# Given passage
####################
Batch Jobs Moab

From bwHPC Wiki
Revision as of 14:55, 25 February 2014 by H Haefner (talk | contribs) (MPI parallel Programs)
Jump to: navigation, search
Navigation: bwHPC BPR / bwUniCluster



Any kind of calculation on the compute nodes of bwUniCluster requires the user to define calculations as a sequence of commands or single command together with required run time, number of CPU cores and main memory and submit all, i.e., the batch job, to a resource and workload managing software. All bwHPC cluster, including bwUniCluster, have installed the workload managing software MOAB. Therefore any job submission by the user is to be executed by commands of the MOAB software. MOAB queues and runs user jobs based on fair sharing policies.


Overview of:

MOAB commands Brief explanation
msub submits a job and queues it in an input queue
checkjob displays detailed job state information
showq displays information about active, eligible, blocked, and/or recently completed jobs
showstart returns start time of submitted job or requested resources
canceljob cancels a job


1 Job Submission

Batch jobs are submitted by using the command msub. The main purpose of the msub command is to specify the resources that are needed to run the job. msub will then queue the batch job. However, starting of batch job depends on availability of the requested resources and the fair sharing value.

1.1 msub Command

The syntax and use of msub can be displayed via:

$ man msub

msub options can be used from the command line or in your job script.


msub Options
Command line Script Purpose
-l resources #MSUB -l resources Defines the resources that are required by the job. See the description below for this important flag.
-N name #MSUB -N name Gives a user specified name to the job.
-I Declares the job is to be run interactively.
-o filename #MSUB -o filename Defines the filename to be used for the standard output stream of the batch job. By default the file with defined filename is placed under your job submit directory. To place under a different location, expand filename by the relative or absolute path of destination.
-q queue #MSUB -q queue Defines the queue class
-v variable=arg #MSUB -v variable=arg Expands the list of environment variables that are exported to the job
-S Shell #MSUB -S Shell Declares the shell (state path+name, e.g. /bin/bash) that interprets the job script



1.1.1 msub -l resource_list

The -l option is one of the most important msub options. It is used to specify a number of resource requirements for your job. Multiple resource strings are separated by commas.
####################
# Dataset entries
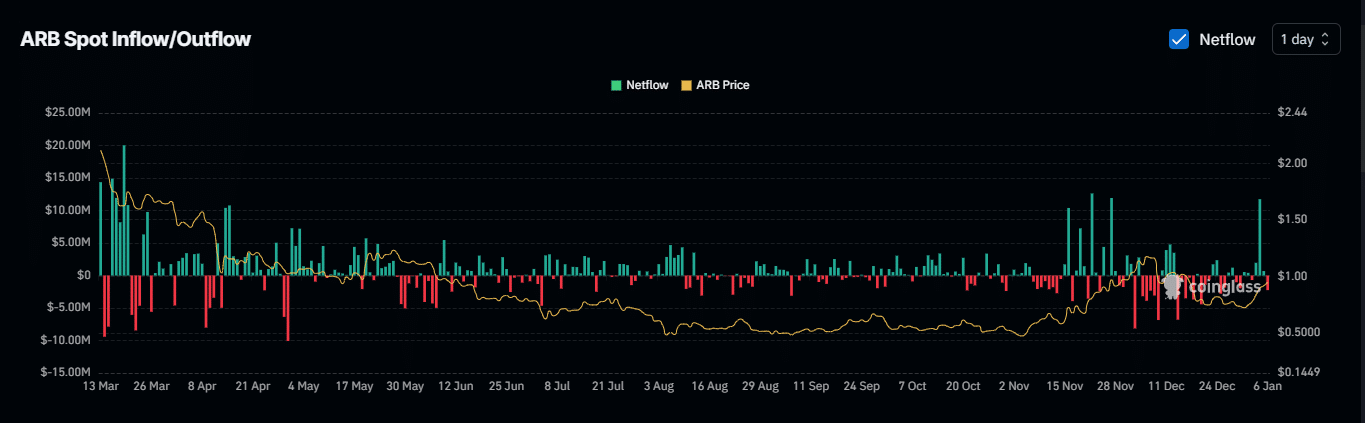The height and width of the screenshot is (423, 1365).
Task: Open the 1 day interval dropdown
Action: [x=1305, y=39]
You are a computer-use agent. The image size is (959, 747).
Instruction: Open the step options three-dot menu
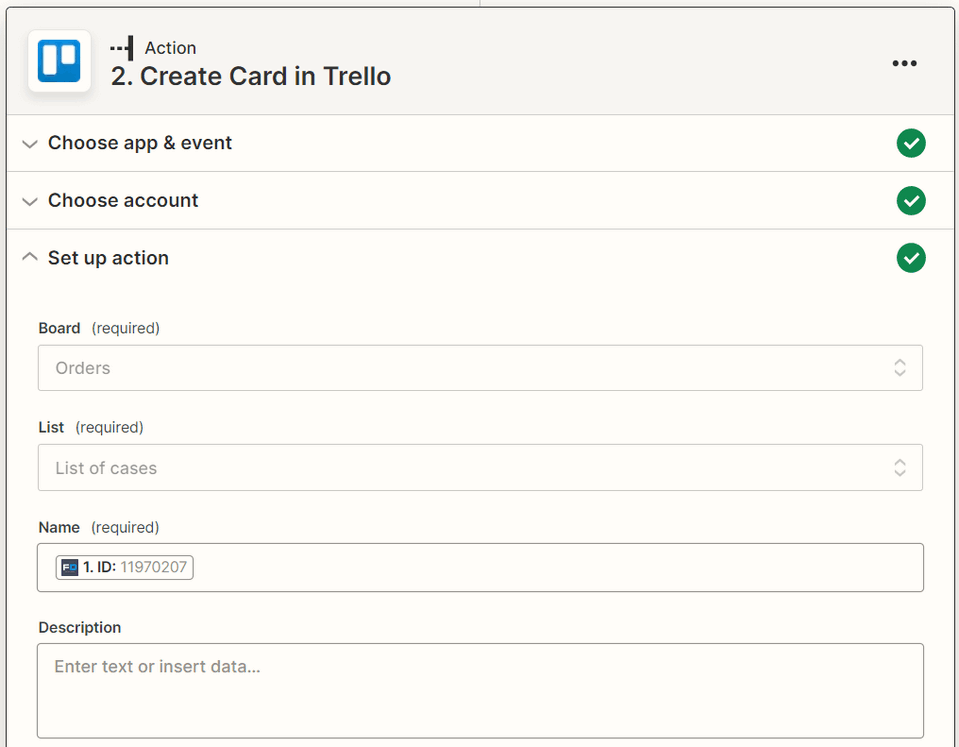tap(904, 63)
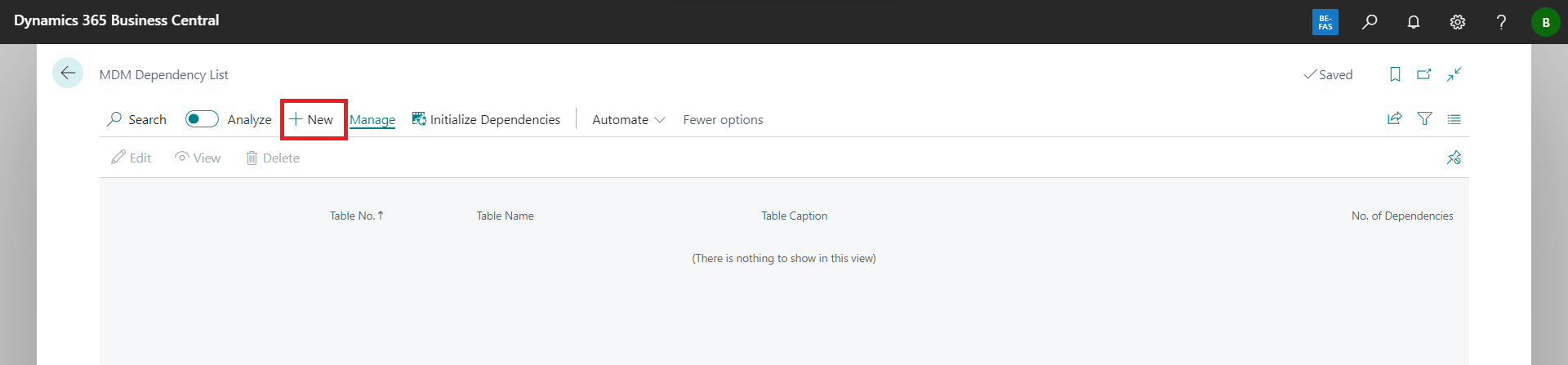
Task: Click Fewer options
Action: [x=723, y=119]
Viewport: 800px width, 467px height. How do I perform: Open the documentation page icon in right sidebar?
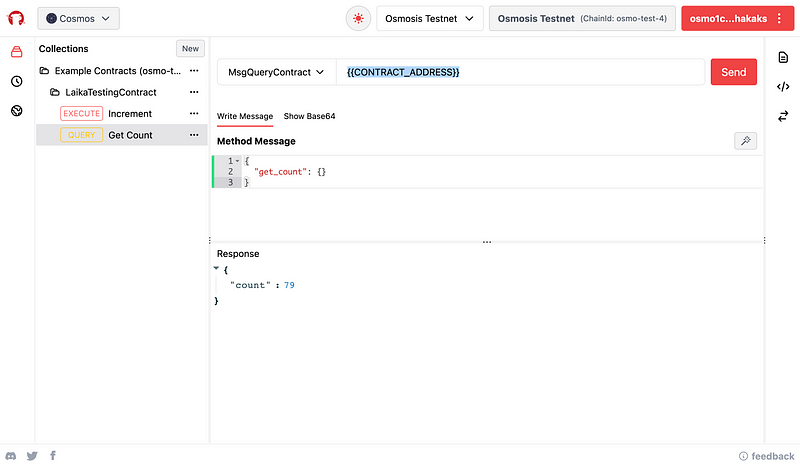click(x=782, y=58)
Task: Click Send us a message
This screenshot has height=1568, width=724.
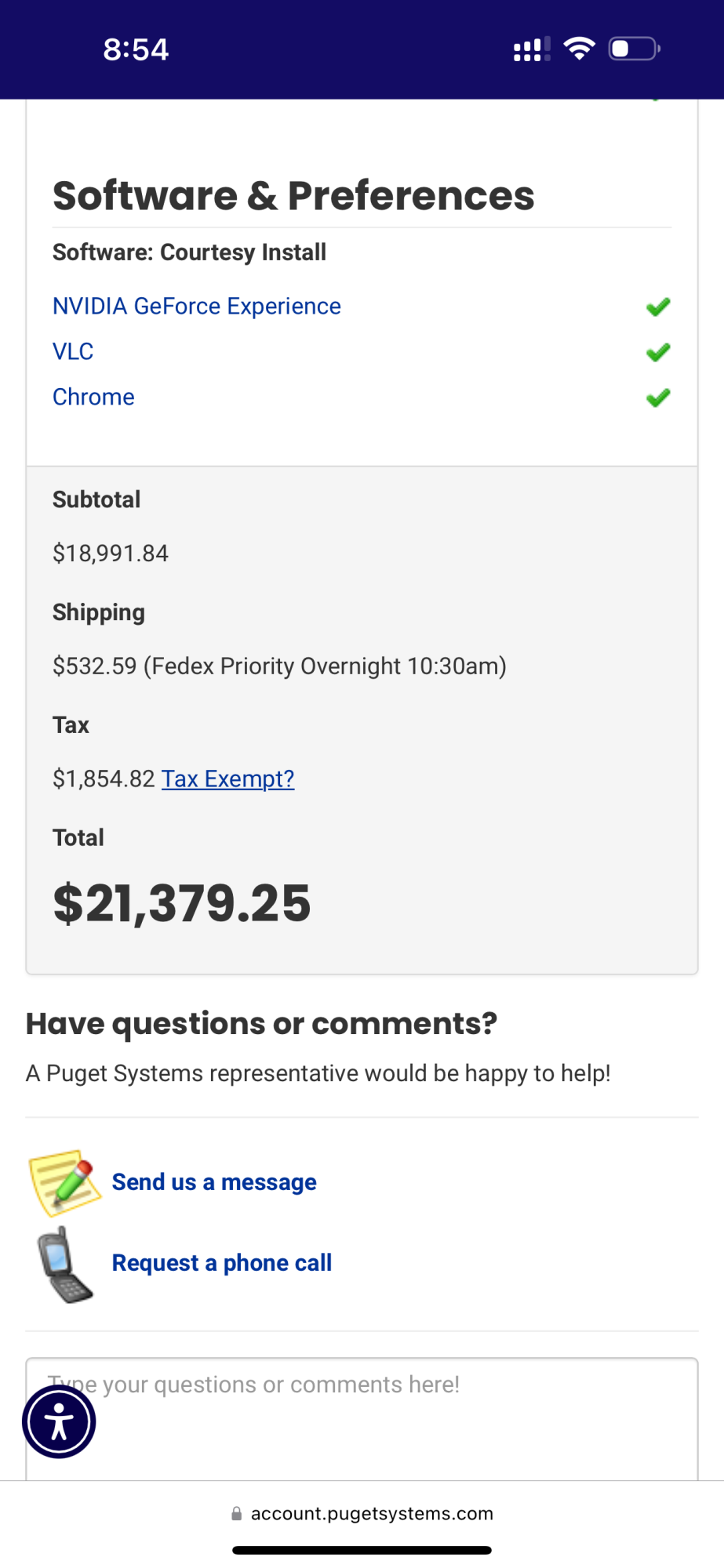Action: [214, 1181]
####################
# Written problem 1
Please explain, in one to three sentences, why a batch job submitted with msub may not start right away, according to the bwUniCluster batch jobs page.
# Written problem 2
Decide whether each statement agrees with the bwUniCluster batch jobs page, answering yes or no and quoting the words of the page that settle it.
(a) The showstart command cancels a job.
(b) Multiple resource strings given with the -l option are separated by commas.
(c) By default, the standard output file named with -o is placed in the user's home directory.
# Written problem 3
On the bwUniCluster batch jobs page, which MOAB command displays detailed job state information?
Answer from the bwUniCluster batch jobs page alone, not from the data.

# Right answer 1
msub only queues the batch job. Whether it starts depends on the availability of the requested resources and on the fair sharing value.

# Right answer 2
(a) No: "canceljob cancels a job"
(b) Yes: "Multiple resource strings are separated by commas."
(c) No: "By default the file with defined filename is placed under your job submit directory."

# Right answer 3
checkjob